「世帯主」から「個人」へ

 コロナ禍の下、一人一律10万円の特別定額給付を勝ち取ったのを喜んでいたのもつかの間、銀行口座に振り込まれる先は「世帯主」!にドン引きした人は少なくなかったと思う。

 DVや虐待などで、世帯主から容易にお金を受け取ることができない人はもちろんのこと、通常でも、「世帯主」という他者が介在することで、それ以外の人が、自分の意志だけで、一人分のお金を簡単に手にすることはできないことの、なんという不便さ、不自由さだろうか。

 過去にも、2009年リーマンショック時の定額給付金、2011年の東日本大震災でも、世帯主への一括支給で問題が指摘された。
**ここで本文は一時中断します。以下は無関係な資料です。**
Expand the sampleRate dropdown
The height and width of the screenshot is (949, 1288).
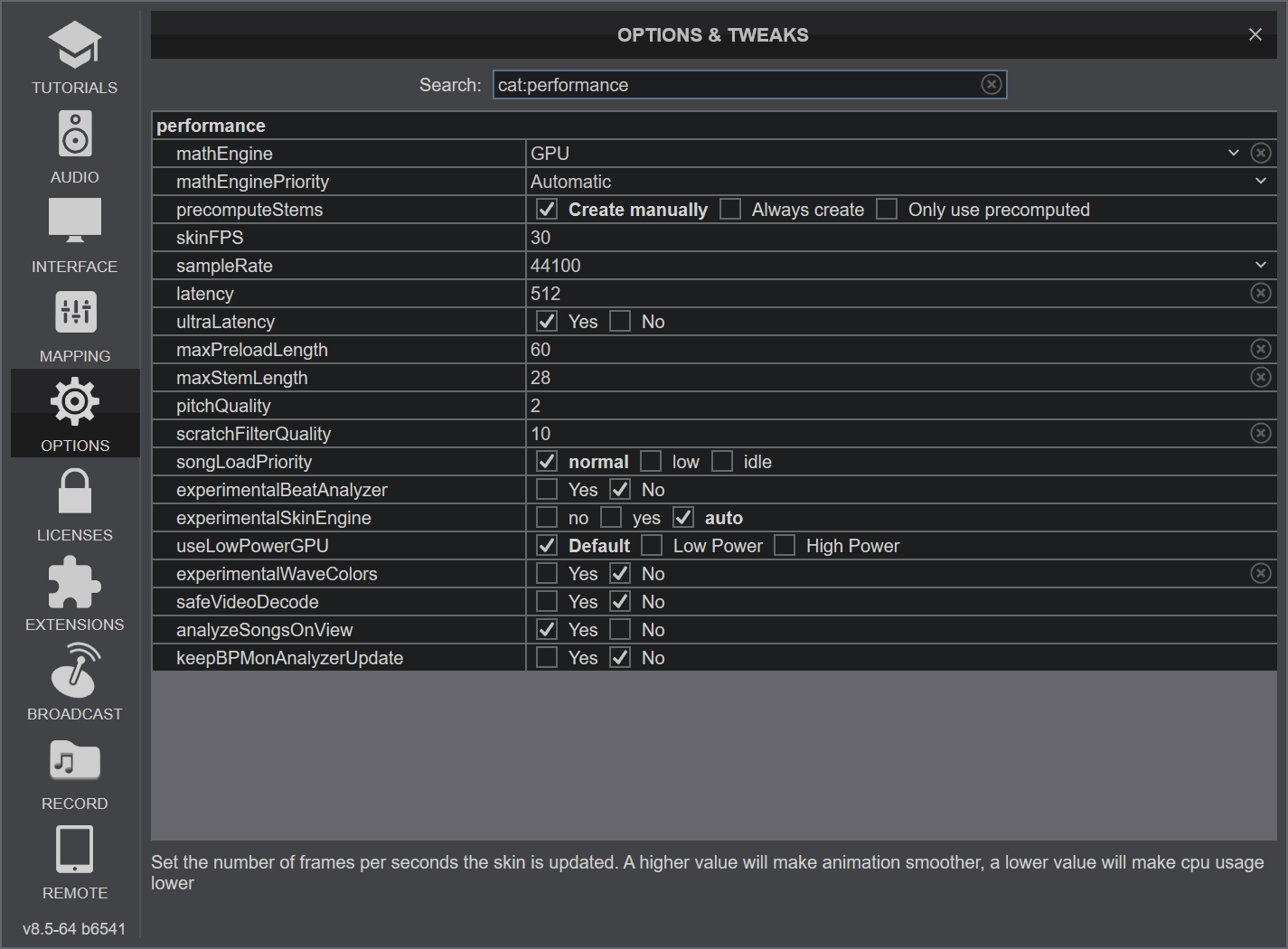tap(1262, 265)
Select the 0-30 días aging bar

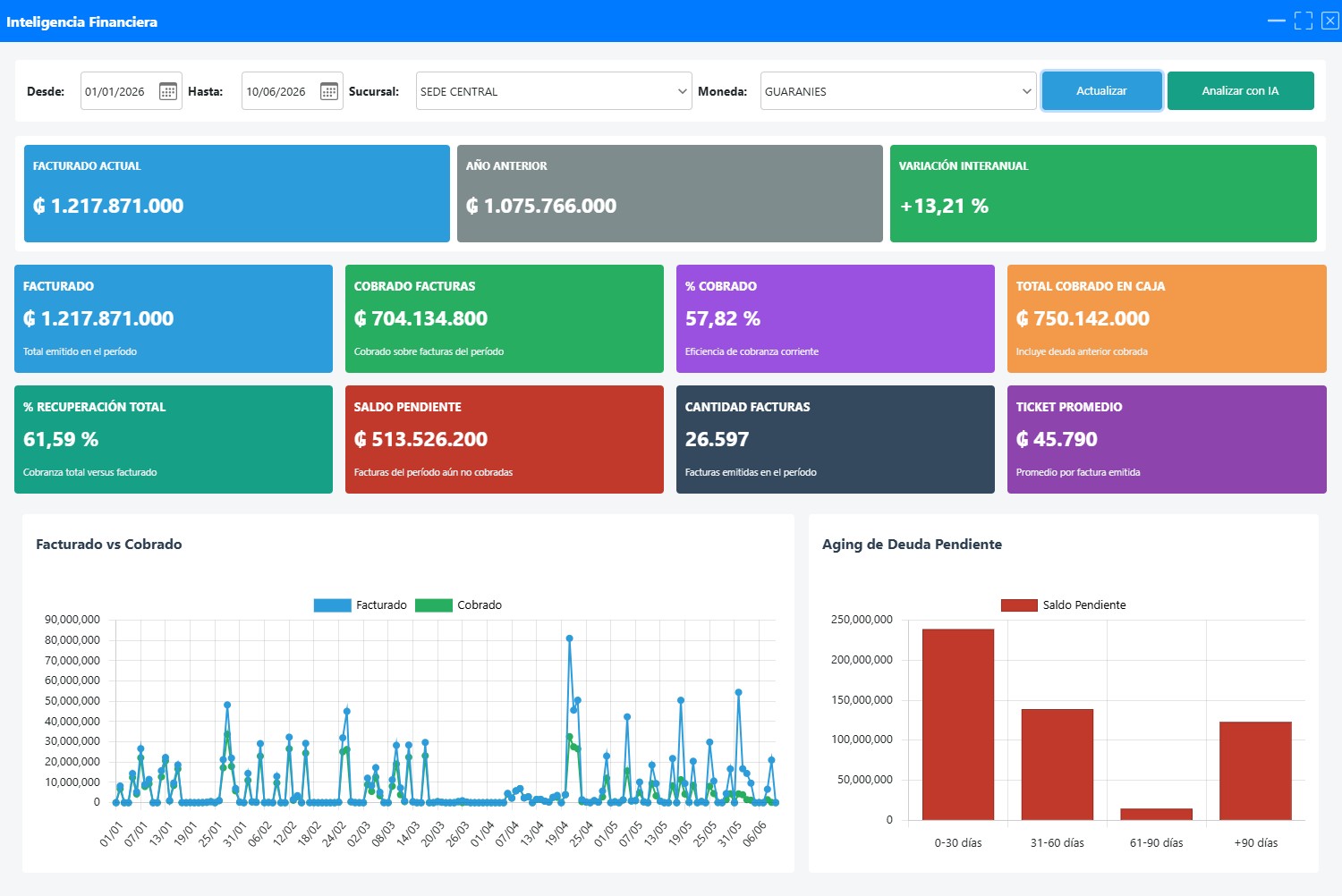tap(958, 724)
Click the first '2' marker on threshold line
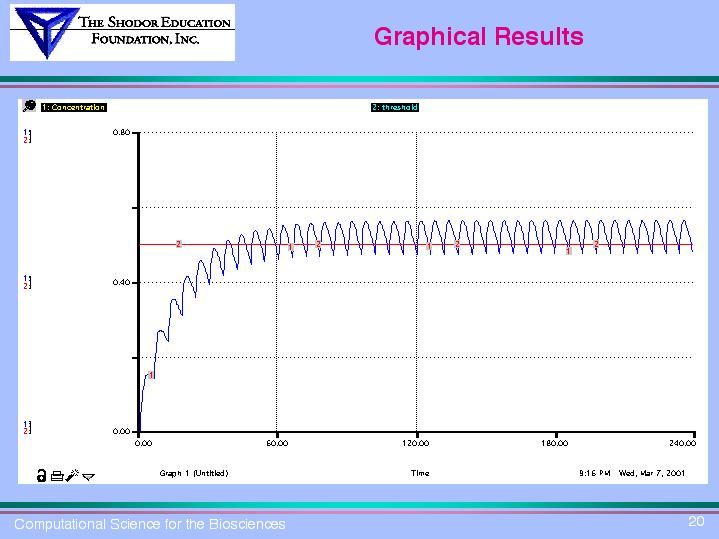Screen dimensions: 719x539 (x=178, y=243)
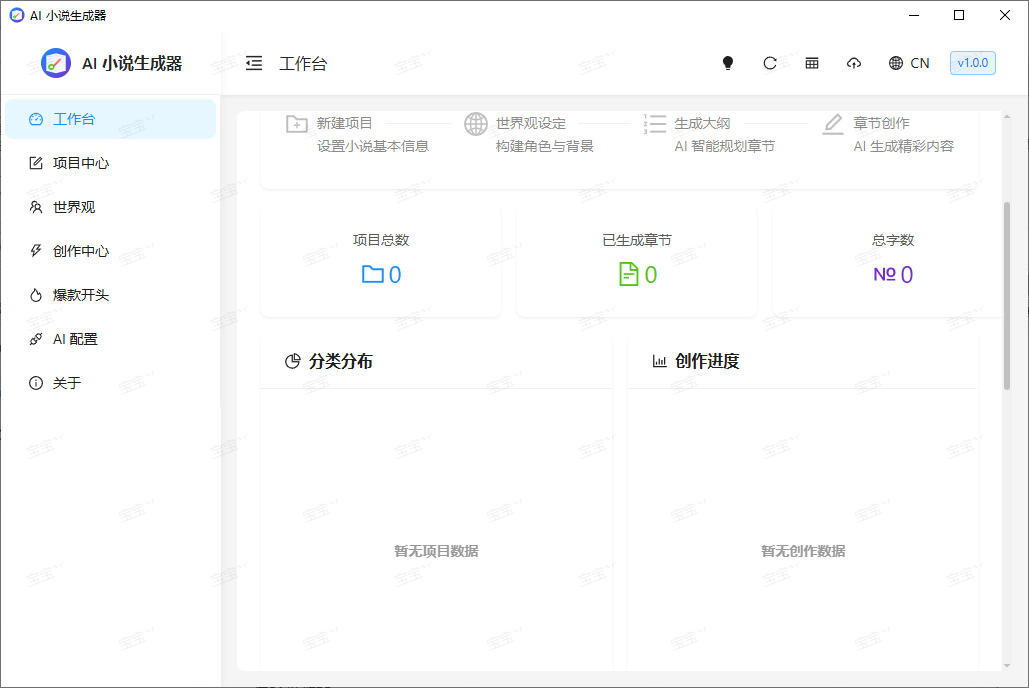Click the 世界观设定 globe step icon

tap(476, 124)
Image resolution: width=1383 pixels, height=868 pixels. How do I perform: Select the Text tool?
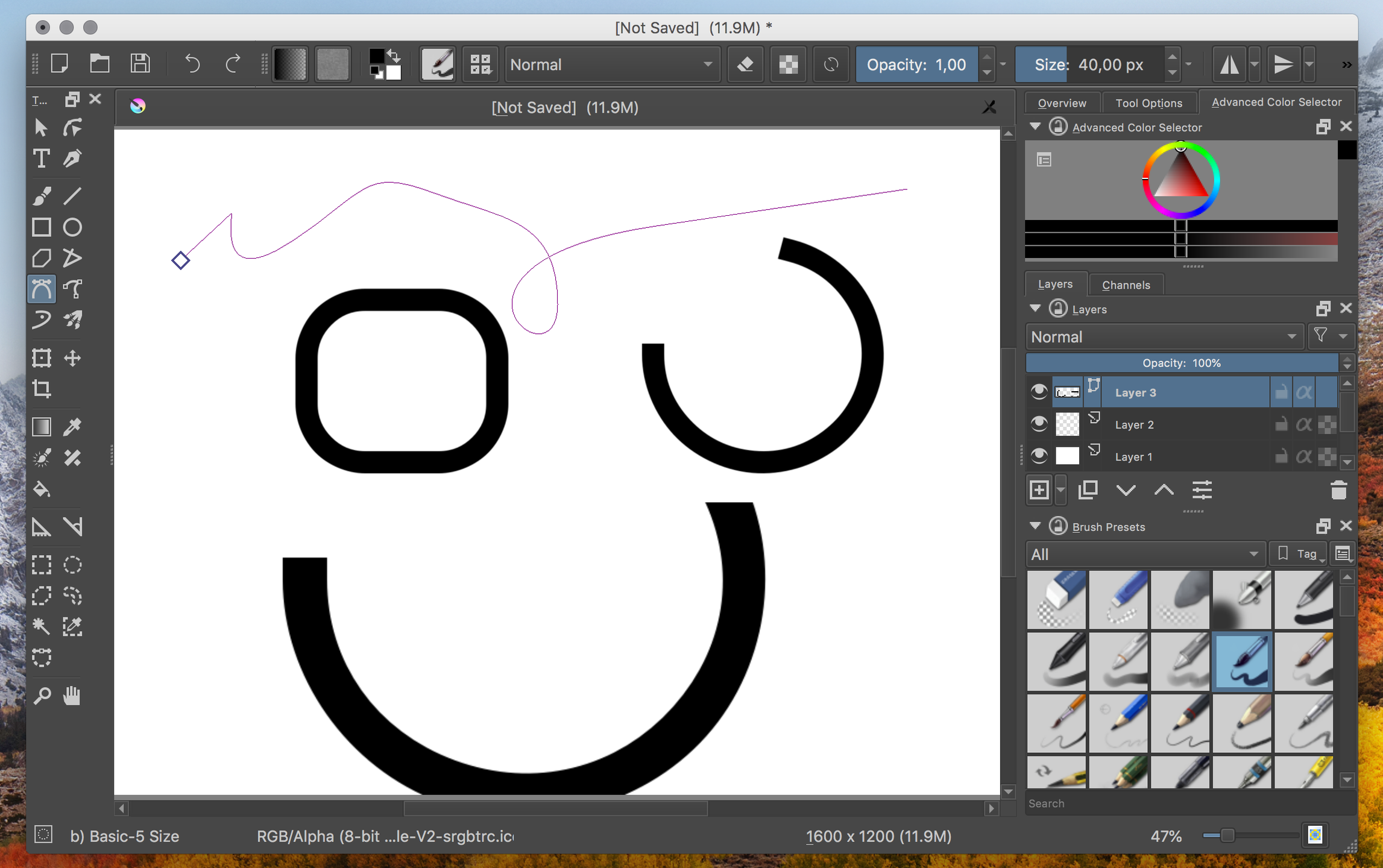[42, 159]
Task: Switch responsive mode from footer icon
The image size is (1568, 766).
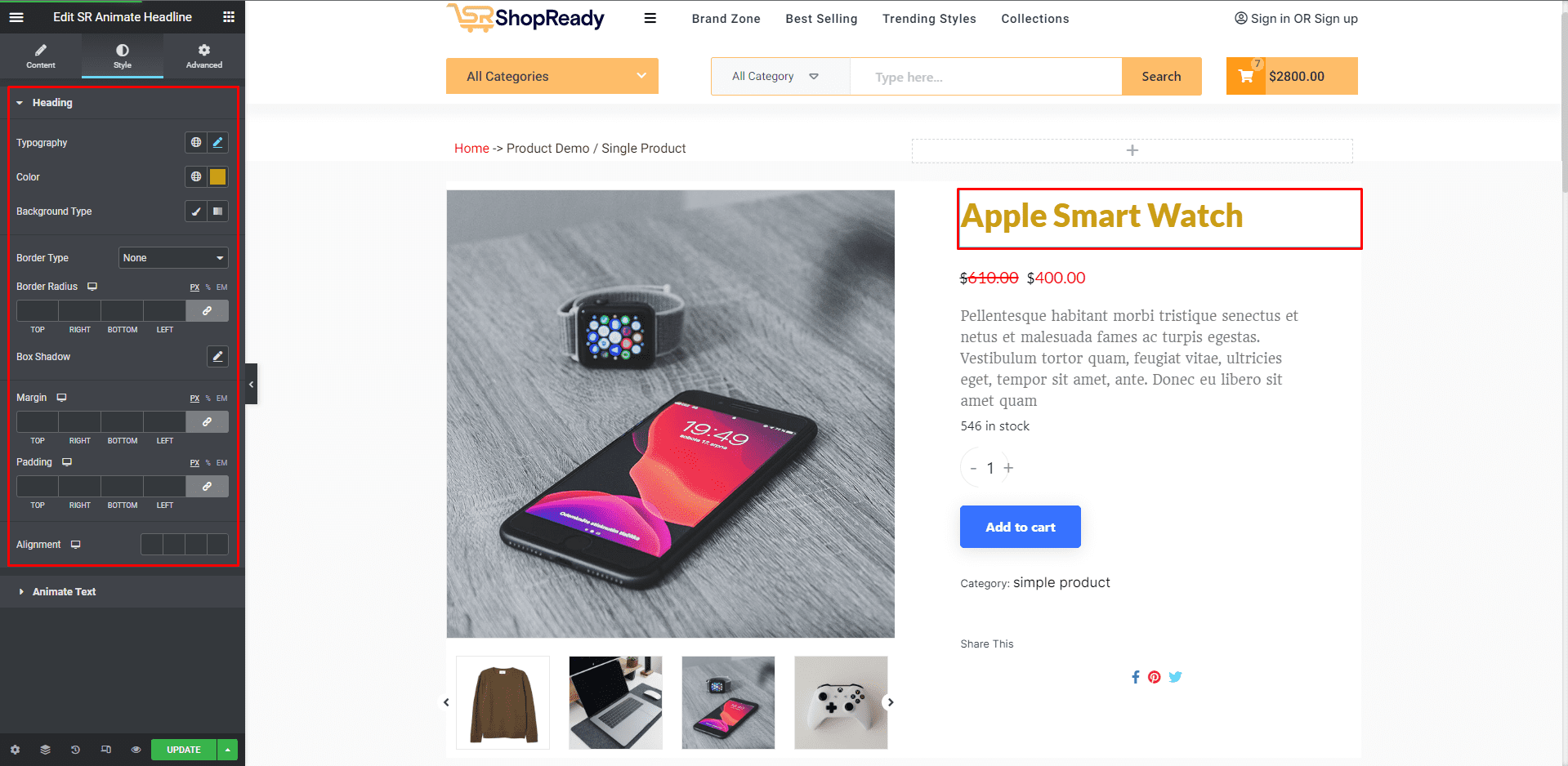Action: click(x=105, y=750)
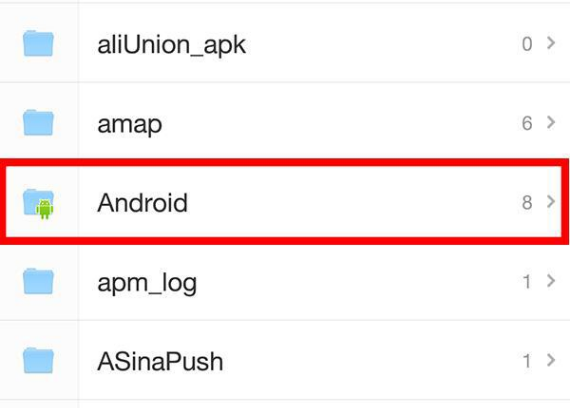580x408 pixels.
Task: Click the item count 0 for aliUnion_apk
Action: point(527,44)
今回は、虐待やDVで家を離れた人については、世帯主以外でも給付金を受け取ることが可能になったが、それでも未成年の少女たちの場合は、自治体の窓口対応に格差があり、受け取るのが容易ではなかった。

 加害者の世帯主と同居している被害者に対しては、給付金の受け取りに関して何の救済もはかられていない。

 「世帯主」か否かについては、職場の諸手当についても格差があるという。

 民間の労務行政研究所の調査では「非世帯主、無扶養者、単身者」の住宅手当が、「世帯主・有扶養者」の7割前後。(額で7000円前後)2019年の総務省の調査では、共働き世帯が専業主婦世帯の約2倍になっており、もはや時代に合致しない状況は明らかです。

 そもそも「世帯主」制度は、戦前の封建的な「家制度」の戸主制度を引き継ぐもので、日本弁護士連合会も「世帯単位の住民基本台帳法制は、「家」意識と家族内の序列化の構造を再生産していく有力な装置」と批判しています。

 ジェンダー平等社会をつくる上でも、給付を「世帯主」ではなく、個人にすることと共に、大本にある「世帯主」規定を見直すことが求められます。